DataRobot, the Boston-based enterprise AI company, has significantly reduced its workforce amid economic uncertainty due to the spread of COVID-19, the respiratory illness caused by the novel coronavirus.

The company confirmed the layoffs but declined to answer questions about how many employees were laid off and in what departments, saying instead that the layoffs had affected employees across business areas and regions.

Posts by laid-off employees on LinkedIn show that the cuts affected teams in the U.S., the U.K., Australia and Brazil, and employees on the software engineering, marketing, customer success, sales and data science teams were let go. The Boston office was home to 250 full-time employees as of October.

"It is incumbent upon every strong business to regularly evaluate teams and internal investments to ensure it is best positioned for the future," a spokesperson said in a statement emailed to BostInno. "This is especially important when market conditions change. As part of this effort and given the uncertain economic climate as a result of the pandemic, we have decided to streamline areas to realign with our current business focus and go-to-market strategy."

The spokesperson also said DataRobot had offered severance packages and outplacement services to employees who were let go.
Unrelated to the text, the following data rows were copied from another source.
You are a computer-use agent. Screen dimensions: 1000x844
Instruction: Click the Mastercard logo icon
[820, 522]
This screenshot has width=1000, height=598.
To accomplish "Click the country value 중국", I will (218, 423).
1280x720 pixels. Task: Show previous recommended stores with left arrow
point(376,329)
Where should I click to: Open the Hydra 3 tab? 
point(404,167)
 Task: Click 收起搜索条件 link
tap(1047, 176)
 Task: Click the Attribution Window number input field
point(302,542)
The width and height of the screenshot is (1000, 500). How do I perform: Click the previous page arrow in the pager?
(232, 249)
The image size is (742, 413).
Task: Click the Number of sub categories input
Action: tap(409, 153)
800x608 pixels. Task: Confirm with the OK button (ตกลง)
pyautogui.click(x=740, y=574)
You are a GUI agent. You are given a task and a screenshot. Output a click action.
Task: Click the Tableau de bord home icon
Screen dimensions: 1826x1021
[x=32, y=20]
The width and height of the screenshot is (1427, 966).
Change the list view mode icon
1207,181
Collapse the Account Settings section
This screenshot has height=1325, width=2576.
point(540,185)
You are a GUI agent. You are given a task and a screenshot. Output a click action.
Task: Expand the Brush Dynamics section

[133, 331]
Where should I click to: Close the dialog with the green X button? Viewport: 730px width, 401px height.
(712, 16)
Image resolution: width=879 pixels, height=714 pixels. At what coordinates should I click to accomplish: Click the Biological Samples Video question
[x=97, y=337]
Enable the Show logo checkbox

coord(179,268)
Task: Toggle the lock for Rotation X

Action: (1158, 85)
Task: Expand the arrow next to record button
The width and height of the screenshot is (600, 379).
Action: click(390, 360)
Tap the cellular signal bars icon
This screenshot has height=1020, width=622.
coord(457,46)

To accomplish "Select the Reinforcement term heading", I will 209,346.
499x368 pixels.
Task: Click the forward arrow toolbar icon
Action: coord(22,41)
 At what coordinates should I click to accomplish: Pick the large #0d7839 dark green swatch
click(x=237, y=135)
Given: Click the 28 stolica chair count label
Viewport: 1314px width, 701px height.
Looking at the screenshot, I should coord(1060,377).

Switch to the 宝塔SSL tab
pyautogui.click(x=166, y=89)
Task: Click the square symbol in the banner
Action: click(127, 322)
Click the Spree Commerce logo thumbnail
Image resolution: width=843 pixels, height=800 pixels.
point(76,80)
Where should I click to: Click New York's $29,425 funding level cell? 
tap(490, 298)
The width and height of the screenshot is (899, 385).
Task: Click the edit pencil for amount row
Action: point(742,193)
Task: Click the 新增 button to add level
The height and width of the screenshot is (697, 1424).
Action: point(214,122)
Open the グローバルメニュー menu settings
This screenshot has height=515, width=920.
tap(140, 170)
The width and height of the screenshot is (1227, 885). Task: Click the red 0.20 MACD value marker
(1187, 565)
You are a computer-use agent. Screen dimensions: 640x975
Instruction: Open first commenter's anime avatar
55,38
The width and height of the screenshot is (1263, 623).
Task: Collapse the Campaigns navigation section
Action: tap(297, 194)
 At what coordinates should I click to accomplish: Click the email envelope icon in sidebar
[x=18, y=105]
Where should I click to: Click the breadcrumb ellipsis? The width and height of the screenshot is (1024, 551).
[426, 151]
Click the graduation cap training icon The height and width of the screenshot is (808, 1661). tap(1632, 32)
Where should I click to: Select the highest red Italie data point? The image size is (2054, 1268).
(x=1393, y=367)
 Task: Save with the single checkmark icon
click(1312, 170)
The spread of the novel coronavirus has roiled the economy, and Boston startups are no exception. BostInno reported on Friday alone that smart water dispenser developer Bevi, corporate catering startup Alchemista and car-sharing company Zipcar had made significant cuts to their workforce. Within the last week, travel startups Lola.com and Wanderu have also made cuts.

Many of those workers will join the growing ranks of those filing for unemployment: a record-shattering 3.3 million Americans last week, nearly 150,000 of whom were Massachusetts residents.

DataRobot announced just last week that it was partnering with Amazon Web Services to provide its enterprise AI platform free of charge to anyone interested in using it to help with the coronavirus response effort. The platform, DataRobot's flagship product, creates production-ready machine learning models and enables customers to deploy, monitor and manage them at scale.

In September, the startup raised a $206 million Series E round. That investment reportedly made the company a unicorn as it passed the $1 billion valuation threshold.